Juice Fasting & Pregnancy
A pregnant woman is sitting next to a glass of juice. Photo Credit g-stockstudio/iStock/Getty Images

People juice fast for a number of different reasons, including weight loss, an energy boost or detox. While you may be feeling rundown and a bit heavy during your pregnancy, it is not the time to start a juice fast. Your diet needs to be filled with enough nutrients to support not only your health, but your growing baby's as well.

About Juice Fasting

A juice fast is considered a fad diet, according to the University of Pittsburgh Medical Center, and is typically used for weight loss. Weight loss is not recommended during pregnancy, says the Academy of Nutrition and Dietetics. On a juice fast, you eliminate solid food from your diet and get all of your nutrition from fruit and vegetable juice. The length of the diet varies: it can last a single day, a few days or several weeks.

Pregnancy Nutrition

Diet and adequate weight gain both factor into a healthy pregnancy. When you're pregnant, you need to make sure you eat enough calories to support a healthy weight gain and adequate baby growth, which ranges from 2,200 calories to 2,800 calories, according to the AND. In addition to getting enough calories, you also need to make sure you eat a variety of foods from all of the food groups to get the nutrients both you and your baby need. That means not only fruits and veggies, but grains; lean sources of protein such as poultry, tofu and beans; and low-fat or nonfat dairy.

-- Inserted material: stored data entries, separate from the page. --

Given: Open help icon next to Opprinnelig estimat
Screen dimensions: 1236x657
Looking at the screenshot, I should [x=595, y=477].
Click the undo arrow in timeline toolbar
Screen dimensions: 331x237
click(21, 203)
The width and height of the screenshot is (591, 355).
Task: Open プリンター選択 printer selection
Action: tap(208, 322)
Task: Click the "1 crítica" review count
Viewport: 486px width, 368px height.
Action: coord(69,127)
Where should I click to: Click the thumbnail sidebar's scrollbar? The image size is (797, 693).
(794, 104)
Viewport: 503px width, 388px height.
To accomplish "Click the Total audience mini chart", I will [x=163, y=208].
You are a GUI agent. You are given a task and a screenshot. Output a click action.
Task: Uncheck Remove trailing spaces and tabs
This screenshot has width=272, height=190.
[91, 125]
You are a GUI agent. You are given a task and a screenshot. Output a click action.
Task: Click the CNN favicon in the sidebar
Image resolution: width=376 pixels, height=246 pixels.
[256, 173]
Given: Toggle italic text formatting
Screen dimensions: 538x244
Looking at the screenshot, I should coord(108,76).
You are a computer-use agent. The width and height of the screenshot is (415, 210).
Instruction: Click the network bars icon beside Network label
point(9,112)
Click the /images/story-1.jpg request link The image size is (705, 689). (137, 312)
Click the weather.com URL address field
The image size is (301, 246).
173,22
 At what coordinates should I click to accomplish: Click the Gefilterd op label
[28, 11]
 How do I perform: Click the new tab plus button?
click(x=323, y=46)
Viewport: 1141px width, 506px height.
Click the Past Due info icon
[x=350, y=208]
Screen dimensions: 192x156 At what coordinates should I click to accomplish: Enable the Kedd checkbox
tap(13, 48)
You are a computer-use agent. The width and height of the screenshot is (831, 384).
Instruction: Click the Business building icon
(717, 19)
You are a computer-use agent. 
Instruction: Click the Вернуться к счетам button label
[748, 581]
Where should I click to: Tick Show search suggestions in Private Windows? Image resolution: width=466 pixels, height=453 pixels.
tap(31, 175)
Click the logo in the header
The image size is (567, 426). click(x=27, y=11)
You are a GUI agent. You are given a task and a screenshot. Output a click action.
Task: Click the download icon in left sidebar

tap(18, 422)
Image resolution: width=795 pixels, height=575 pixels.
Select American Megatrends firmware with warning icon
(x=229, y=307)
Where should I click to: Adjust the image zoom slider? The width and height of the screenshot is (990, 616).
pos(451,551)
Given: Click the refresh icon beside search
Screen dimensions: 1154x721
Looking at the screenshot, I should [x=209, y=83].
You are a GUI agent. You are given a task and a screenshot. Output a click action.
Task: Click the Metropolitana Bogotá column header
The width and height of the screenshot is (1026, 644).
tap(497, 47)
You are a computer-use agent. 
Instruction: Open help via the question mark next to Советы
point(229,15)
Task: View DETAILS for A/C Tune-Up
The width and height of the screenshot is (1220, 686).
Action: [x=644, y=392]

Pregnancy and Juice Fasting

A juice fast is considered a starvation diet, according to UPMC. Calories for the fast may vary depending on juice choice; they may be as low as 1,000 calories a day, which is not enough for a pregnant woman. Additionally, the diet eliminates most food groups, making it very difficult for you to get all the vitamins and minerals you need to support a healthy pregnancy. As a severely low-calorie diet, a juice fast may also make you feel more tired and cause dizziness.

Healthy Juicing While Pregnant

You can include fruit and vegetable juice as part of your healthy eating plan. However, you do need to be careful about the type of juice you drink. Pregnant women are at a higher risk of foodborne illness and should only drink juice that has been pasteurized, which means heated to kill any harmful bacteria, recommends the U.S. Food and Drug Administration. You can find pasteurized juice in the refrigerated or frozen section of a grocery store, so that means no fresh juice from your local farmer's market or juice bar.